Eskiden savaşlar cephede kazanılır, tankla-tüfekle yapılırdı; ama günümüzde iletişim, etkileşim, imaj, ikna, algı savaşları yaşanıyor. Kendinizi anlatmanız, tanıtmanız, gücünüzü ortaya koyabilmeniz gerekiyor. İzlediğiniz politikaların doğruluğuna kamuoyunu ikna etmeniz, onların desteğini almanız da zorunlu...
***
Türkiye, kamu diplomasisi konusuna ulusal çıkarları ilgilendiren stratejik bir konu olarak bakmalı, geleceğini inşa etmede müthiş katma değeri olacak bir unsur olarak görmelidir.

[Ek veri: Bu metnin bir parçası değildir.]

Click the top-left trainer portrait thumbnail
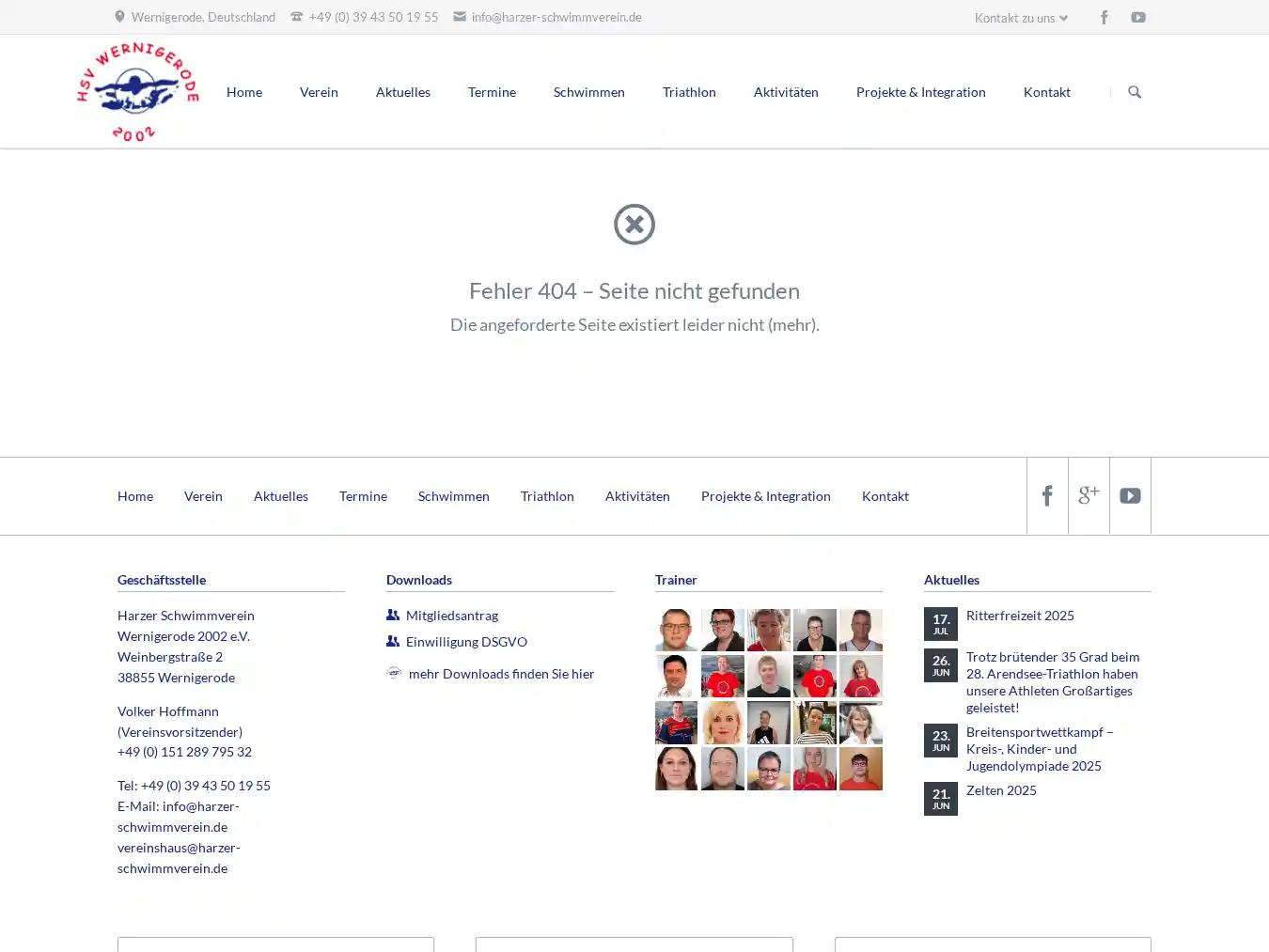 point(676,630)
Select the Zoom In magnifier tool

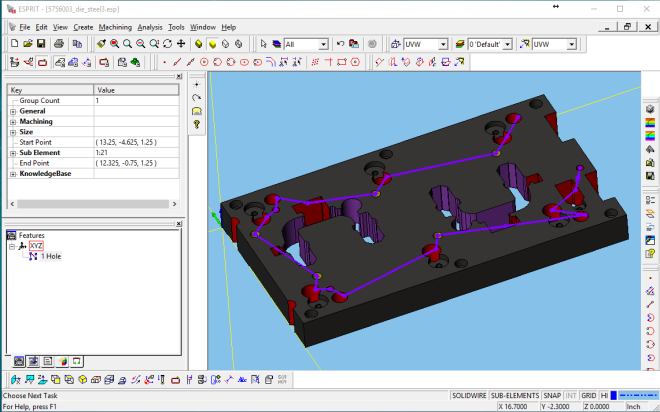(x=114, y=44)
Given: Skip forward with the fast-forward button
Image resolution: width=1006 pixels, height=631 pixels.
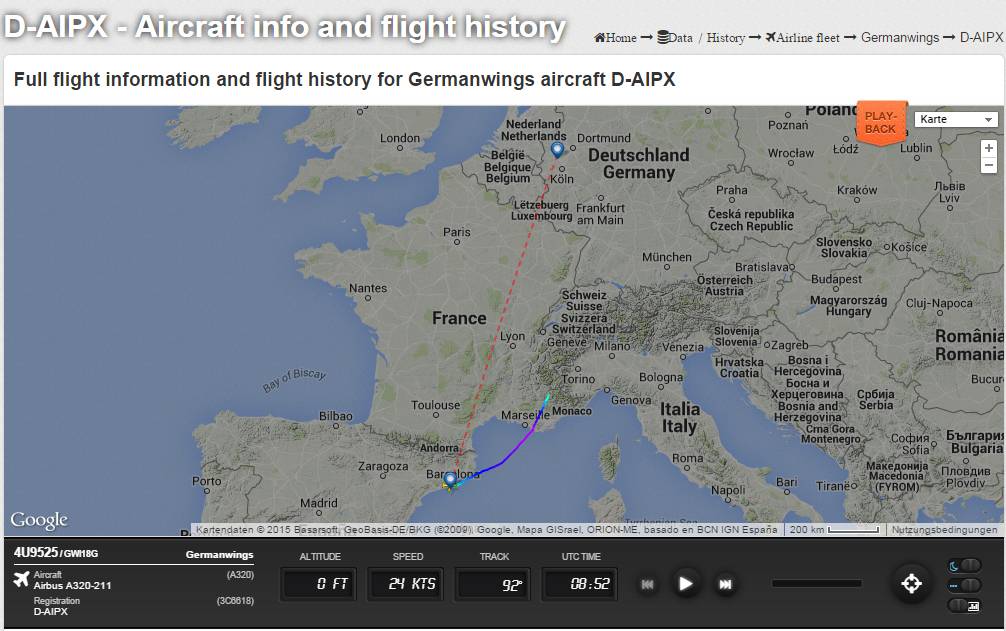Looking at the screenshot, I should tap(726, 584).
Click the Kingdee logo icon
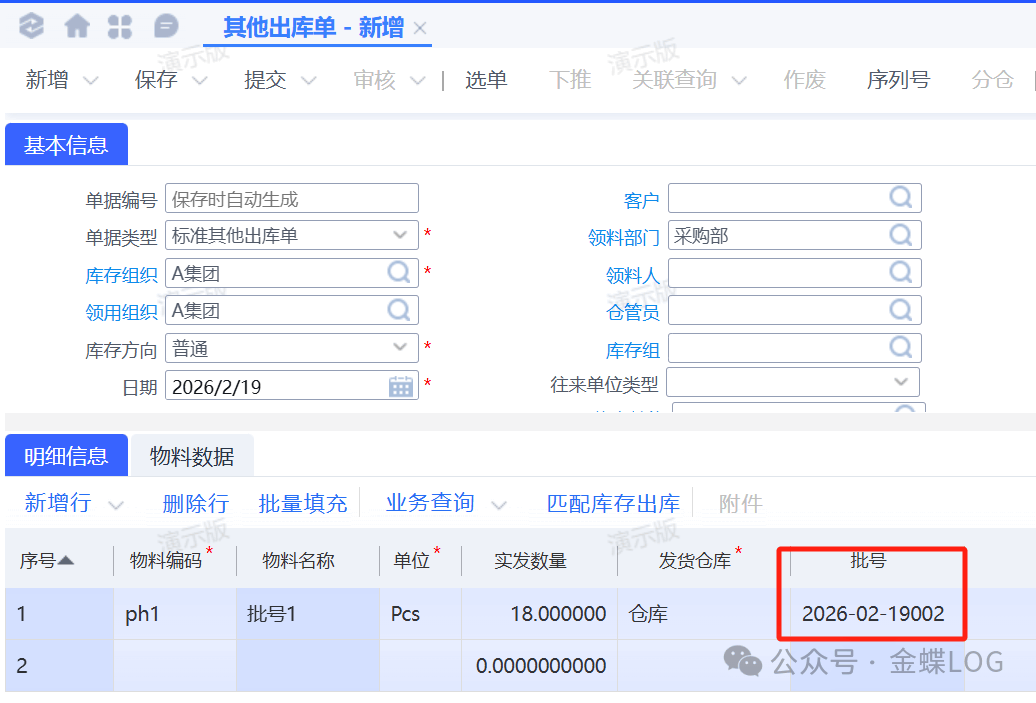The height and width of the screenshot is (703, 1036). coord(32,27)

Türkiye'nin kamu diplomasisi imkanlarının neler olduğu, etkili sonuçlar alabilmek için hangi araçları kullanması gerektiği, nasıl bir yol haritası izlemesinin zorunlu olduğu gibi konular, mutlaka Türkiye Büyük Millet Meclisi'nin gündemine gelmeli, tüm siyasi partiler bu soruların cevaplarının bulunmasına yardımcı olmalıdır. Ayrıca Meclis dışındaki siyasi partiler, sivil toplum örgütleri, üniversiteler, medya ve uzmanlardan da destek alınmalı, “ulusal bir kamu diplomasisi politikası” oluşturulmalıdır.
Türkiye bölgesindeki etkinliğini artırmayı, komşu ülkelerin gönüllerini fethetmeyi, sevilen, sayılan, sözü dinlenen bir ülke olmayı istiyorsa; Uluslar arası politikada karar süreçlerine katılmayı, küresel denklemde dikkate alınmayı hedefliyorsa; doğru adres kamu diplomasisidir.